There is a new two-week art exhibition, “The Stories We Carry”, worth checking out at The Exchange/Corner House Coffee on David Ahmashenebili Avenue. This time it features only women artists: Grace Eads, Olivia Masumova, Lydia Hrenuic and Elizabeth Stunt. I was at the well-attended opening to see the work and meet its creators.
These four have been artists in residence, each pursuing her craft, for some months, in a program run in the same location by Unsung Arts. This show is a presentation of their portfolio work from this residency. Three sets of paintings and a film are on display, all beautiful and very different from each other.
Grace Eads grew up partly in East Africa, and her paintings are of fond memories from this time, in a set called “Close Even When We Are Far”. Having spent some time in Georgia, she is about to “leave the nest” and go back to her other homeland of America to begin university studies. There will be an adjustment for both her and the family, of course. I can relate to her painting of her and her siblings playing in a mango tree: with me it was climbing our family’s avocado tree, in Zimbabwe.
Olivia Masumova’s eight oil paintings are collectively called “The Light Inside”. Each of them portrays a different emotional state and story, encouraging viewers to consider their own journey towards light. These paintings are symbolic, and are balanced between Eads’s more realistic ones and Hrenuic’s more abstract offerings.
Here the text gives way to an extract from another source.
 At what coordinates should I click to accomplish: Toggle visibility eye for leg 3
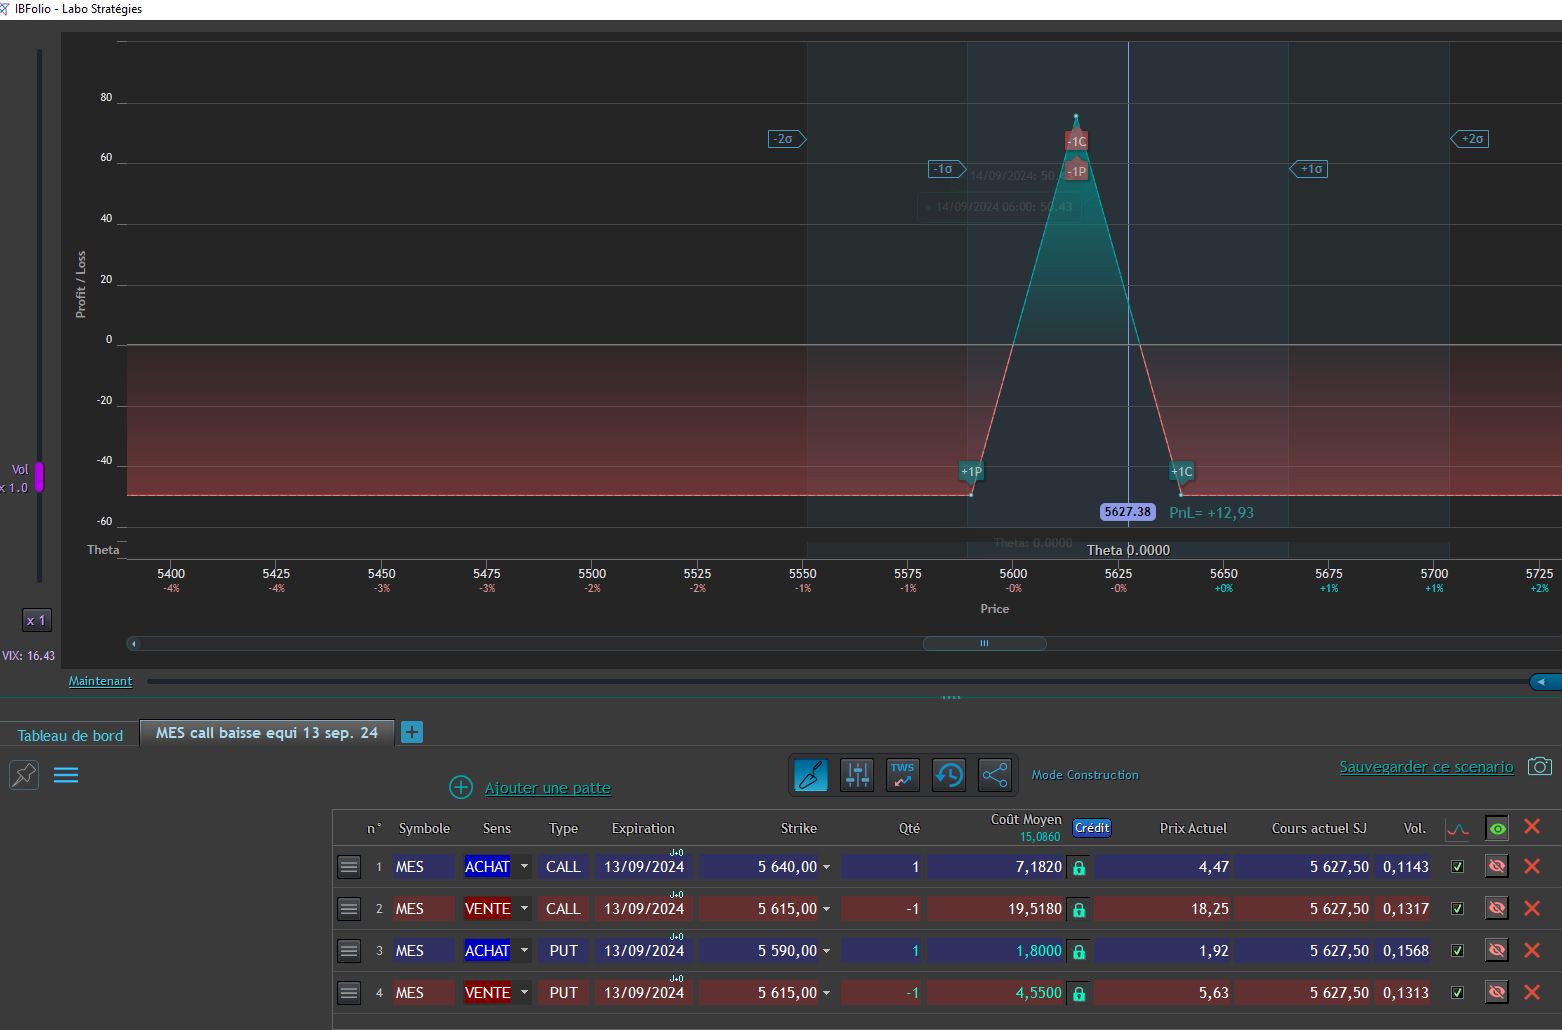pos(1497,951)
Lydia Hrenuic’s group, featuring both paintings and carefully balanced wire sculpture mobiles, is called “Between Mending & Mystery”. Here, she likens her work, and people’s lives, to a palimpsest, a layered document with texts or images on top of one another reflecting different periods of time. This represents her own search for resolution from her memories and experiences. Her pieces are the most abstract in the show, delicate ink and gold leaf compositions which look quite different when lit from front or back, as daylight from the windows reveals.
Elizabeth Stunt’s short film had its premiere at the opening evening. Called “Learning to Live”, it features a few young Americans interacting in a couple of apartment locations in Tbilisi. As a first film, it’s a fine effort, and I found myself thinking about the animated films which I hope will be emerging from my Svan fantastic tales: So much work! Daunting, a huge learning process, unlikely to have been finished (says the filmmaker) had she known how much work would be involved. But here it is. I wish all the artists success and continuation of their art, of which this show is only a glimpse of hopefully much more work yet to come.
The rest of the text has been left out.